Neutrally charged self-assembling peptide hydrogel recapitulates in vitro mechanisms of breast cancer progression.

Self-assembling peptide hydrogels (SAPH) are a popular biomaterial due to their biocompatibility with a wide range of cell types, synthetic design, structural properties that provide a more accurate 3D microenvironment, and potential for cell- and/or drug-delivery system. Mimicking solid tumors in vitro using hydrogels is one method of testing anti-cancer drug efficacy and observing cancerous cell-ECM interactions within a 3D system. In this study, a SAPH, PeptiGel®Alpha1, was used to model in vitro the 3D breast tumor microenvironment. PeptiGel®Alpha1 is composed of entangled nanofibers with consistent diameter and mechanical properties similar to breast cancer that more accurately mimic the stiffness of breast tumor tissue than Matrigel® or collagen type I. PeptiGel®Alpha1 supported the viability and growth of the breast cancer cell lines MCF-7 and MDA-MB-231 and recapitulated key features of solid tumors such as hypoxia and invasion.
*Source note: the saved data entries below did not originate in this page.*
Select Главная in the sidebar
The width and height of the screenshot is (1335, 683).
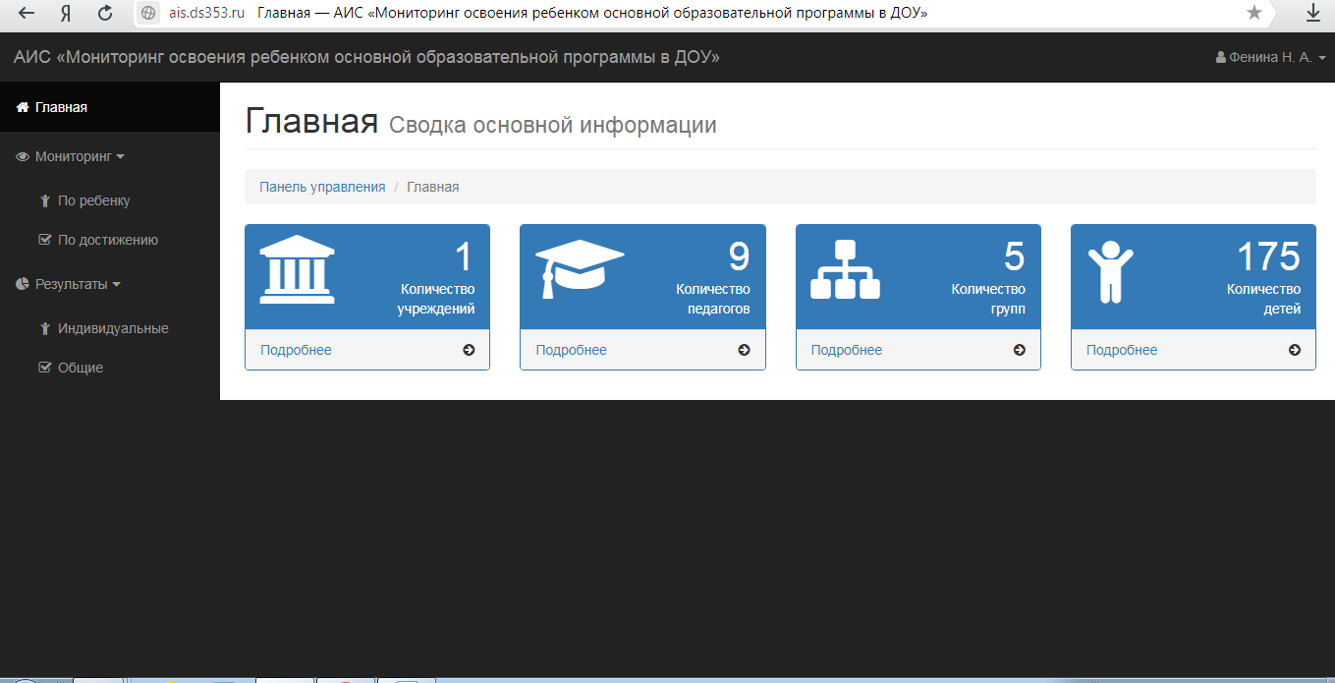62,106
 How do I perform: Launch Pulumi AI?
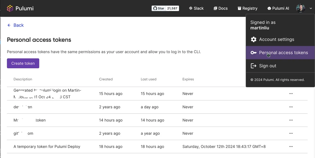coord(278,8)
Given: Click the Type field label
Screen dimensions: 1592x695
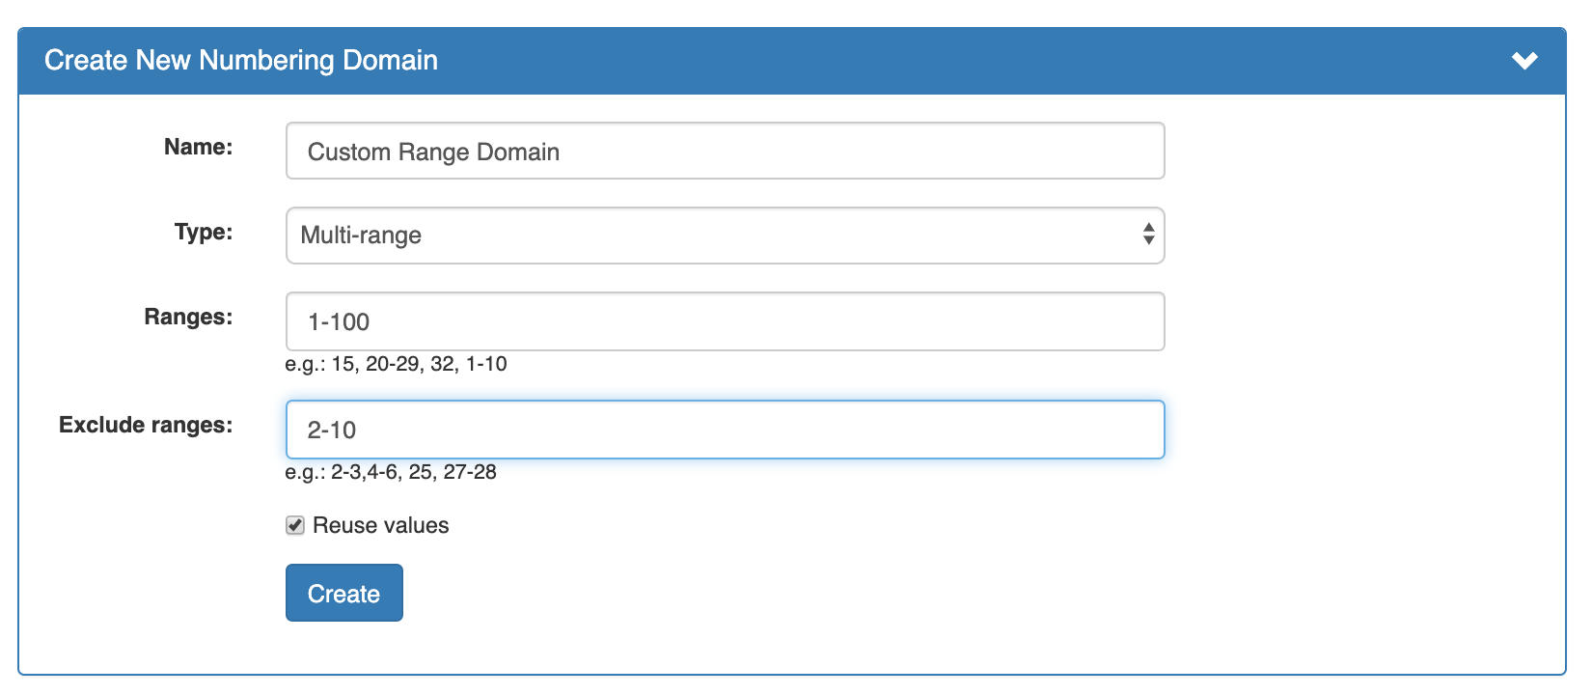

MCF-7 cells in the hydrogels formed large spheroids resembling acini, while MDA-MB-231 remained dispersed. When treated with tamoxifen, PeptiGel®Alpha1 acted as a barrier, providing drug penetration geometry similar to that in vivo, providing better prediction of the drug effect. Finally, it was observed that MCF-7 cells engulfed the peptide matrix after 14 days, highlighting a potential use in drug delivery. PeptiGel®Alpha1 is a suitable platform for in vitro modeling of breast cancer.